横浜FM復帰のGK白坂楓馬、し烈なGK争いへ「選手としてはチャンス」…11日・スーパー杯甲府戦

横浜FMのGK白坂楓馬
横浜FMのGK白坂楓馬

 横浜FMは7日、神奈川・横須賀市内でトレーニングを行った。11日には富士フイルムスーパー杯でJ2甲府と対戦(国立)。今季J3鹿児島から復帰したGK白坂楓馬は、横浜FMでの初の公式戦へ「しっかりとしたメンタリティーで戦っていきたい」と意気込んだ。昨季正GKとしてチームを支えた高丘陽平が米MLSバンクーバー・ホワイトキャップスへの移籍が決定的となり、4日にチームを離脱。「選手としてはチャンス。全力を尽くす」とピッチに立つことを目指す。

 神奈川で生まれ、ジュニアユース時代を横浜FM下部組織で過ごした白坂にとって、思い入れのあるクラブへの帰還。白坂は来たるシーズンを見据え、「ここに来た時からピッチに立つイメージは持ってるし、持たずに練習はやれない。チームを勝たせるイメージは持っている」と言い切った。「昨シーズンあれだけの実績を残した。もう少し一緒にプレーして学びたいこともあった」と高丘の離脱を受けた心境も明かしたが、視線はポジション争いへと向いている。

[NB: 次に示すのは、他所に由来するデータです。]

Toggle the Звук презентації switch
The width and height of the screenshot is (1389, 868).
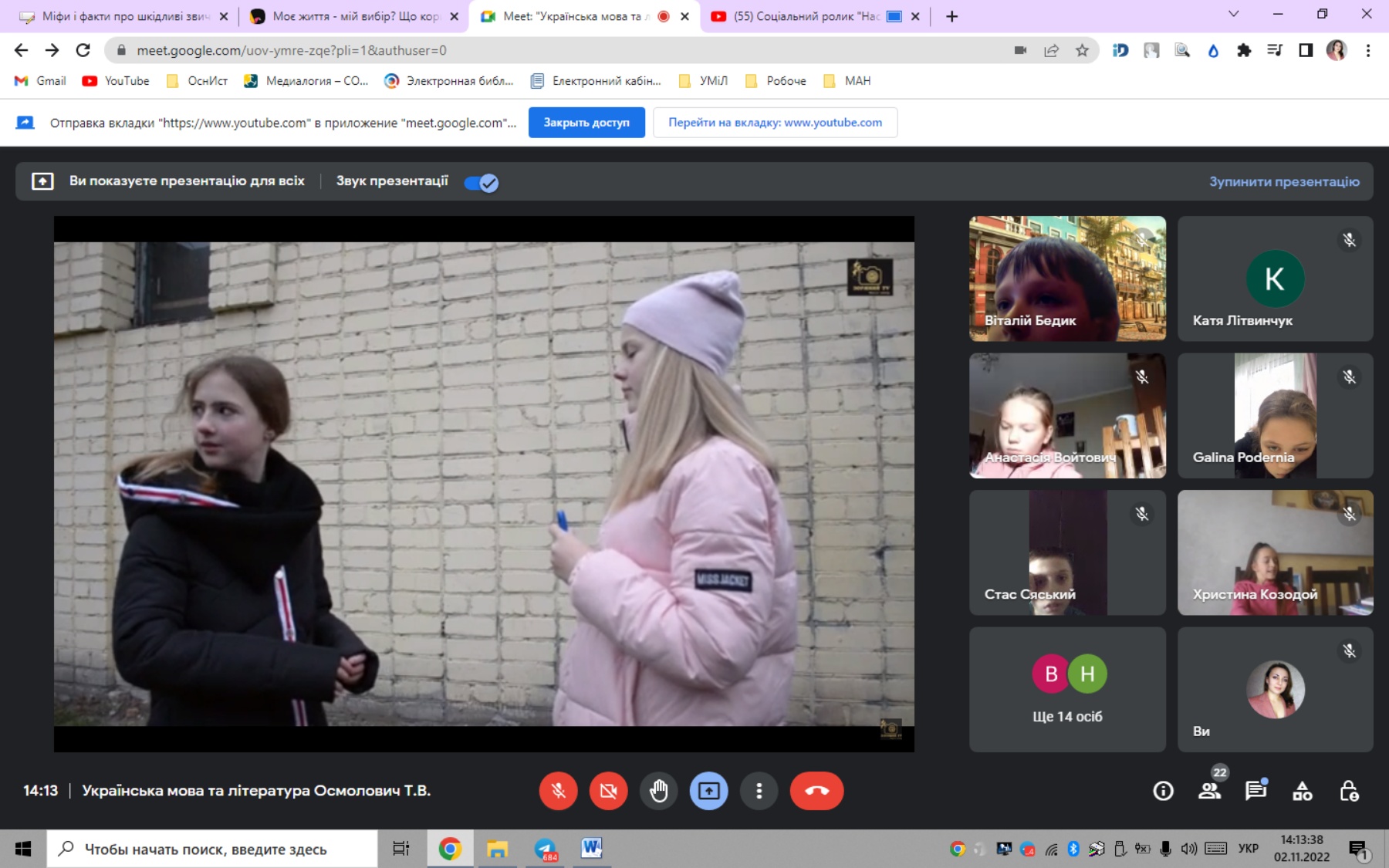click(x=482, y=183)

 すべてが新鮮だ。「マリノスのサッカーは攻めている時のコーチングもすごく大事。守るだけじゃない。そこはもう少し意識していきたいかな。できるだけ早く対応していきたい。細かなつなぎはストレスなくやれているし、シュートストップもシゲさん(松永GKコーチ)やテツさん(榎本GKアシスタントコーチ)から細かく指導をいただいているので、最初届かなかったものがだんだんと触れるようにもなってきている」。ライバルであり切磋琢磨する存在でもあるGKオビパウエルオビンナ、GK田川知樹らとトレーニングを重ね、少しずつ適応を深めてきた。

 攻撃の起点となるポジションとして、ビルドアップへの関与は必須。ただ、プレーを見た限り、臆することなく大胆なパスをつけるシーンも多い。それでも白坂自身にとって、想定はしていなかった新境地のようだ。「今まではつけてなかったようなパスも、フィールドの選手が入ってきてくれて。このタイミングでつけて大丈夫? みたいなところもあったけど、フィールドの味方の選手に本当に助けられている。自分のところからミスになる恐怖もあるけど、そこに入ってくれるんだ! みたいな面白さもある。技術をしっかり磨いていきたい」と充実感をにじませた。

 立命館大を卒業後、ホンダFC、鹿児島と在籍。これまでカップ戦でJ1への”下克上”を狙う立場だったが、優勝クラブの一員としての自覚も徐々に芽生え始めた。「ここまで大きなカップ戦は初めて。そこの責任感や緊張は感じるけど、どんな立場でもチームに貢献する準備はできている」と初のタイトル獲得へ、気合を込めた。